15 de agosto, 2008 - 08h25 GMT (05h25 Brasília)
A questão energética e a presença dos brasiguaios podem colocar as relações entre o Brasil e o Paraguai "à prova", afirma uma matéria publicada na edição desta sexta-feira do jornal francês Le Monde.
De acordo com o diário, a energia é, ao lado da pobreza, um dos principais desafios do novo presidente paraguaio, Fernando Lugo, que toma posse nesta sexta-feira em Assunção.
"Ao reivindicar a 'soberania energética' de seu país, Lugo pede uma revisão do tratado que rege a hidrelétrica de Itaipu, que o Paraguai compartilha com o Brasil", diz o jornal.
Segundo o Le Monde, os paraguaios utilizariam apenas 12% da energia produzida pela hidrelétrica binacional, mas teriam "a obrigação de vender o excedente aos brasileiros a um preço bem inferior ao do mercado".
O diário destaca ainda a posição das autoridades brasileiras, que estariam dispostas a discutir o preço da eletricidade, mas rejeitam uma revisão do tratado antes de 2023.
O Brasil paga ao Paraguai cerca de US$ 45 por megawatt hora. Na composição do preço estão incluídos itens como juros da dívida, royalties e custos de operação. Do total, aproximadamente US$ 2,80 correspondem à compensação pela cessão de energia não utilizada pelo Paraguai. É esse valor que os paraguaios querem aumentar.
'Causa nacional'
O jornal paraguaio ABC Color também destaca a reivindicação do governo paraguaio pela revisão do tratado de Itaipu em um editorial publicado na edição desta sexta-feira.
O artigo afirma que "Itaipu é uma causa nacional" e que a reforma do acordo é um "forte apelo para pôr fim a atual exploração imperialista e indigna a que o Brasil submete o Paraguai neste empreendimento".
Além de Itaipu, o jornal cita ainda o acordo entre o Paraguai e a Argentina sobre a usina hidrelétrica binacional de Yacyretá.
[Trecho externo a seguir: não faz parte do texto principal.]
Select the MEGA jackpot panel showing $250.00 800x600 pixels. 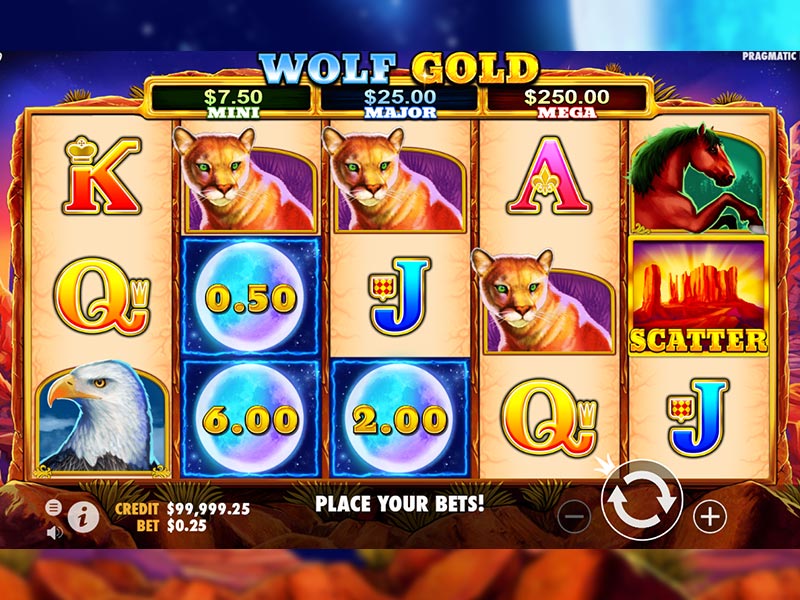click(x=567, y=102)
Segundo o diário, Lugo deve aproveitar a visita do presidente brasileiro, Luiz Inácio Lula da Silva, e da líder argentina, Cristina Kirchner, por ocasião de sua posse, para lembrá-los que seus países "têm roubado" os recursos que o Paraguai necessita para seu desenvolvimento econômico e social.
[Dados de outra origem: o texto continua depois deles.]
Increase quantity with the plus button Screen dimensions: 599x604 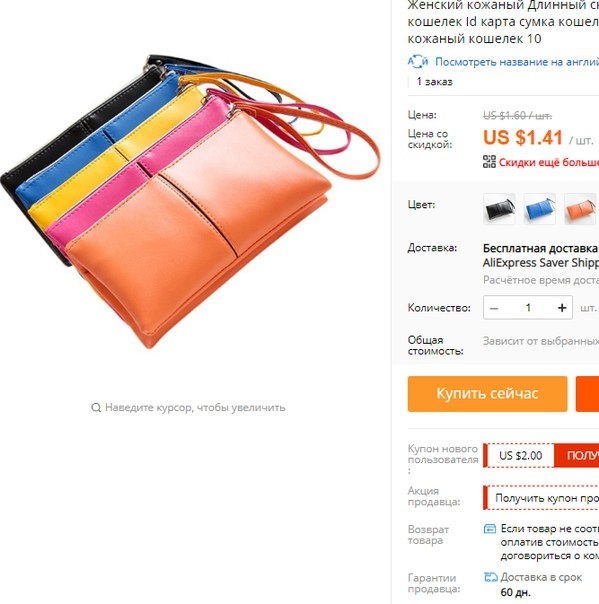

"Os presidentes do Brasil e da Argentina devem saber que a exploração maldosa a que submeteram o Paraguai nas últimas décadas deve acabar porque é uma ofensa à dignidade do povo paraguaio e que o novo governo está disposto a recorrer a todos os recursos necessários para, com a força da razão, fazer valer nossos direitos claros, justos e irrenunciáveis sobre nossa soberania energética", conclui o texto.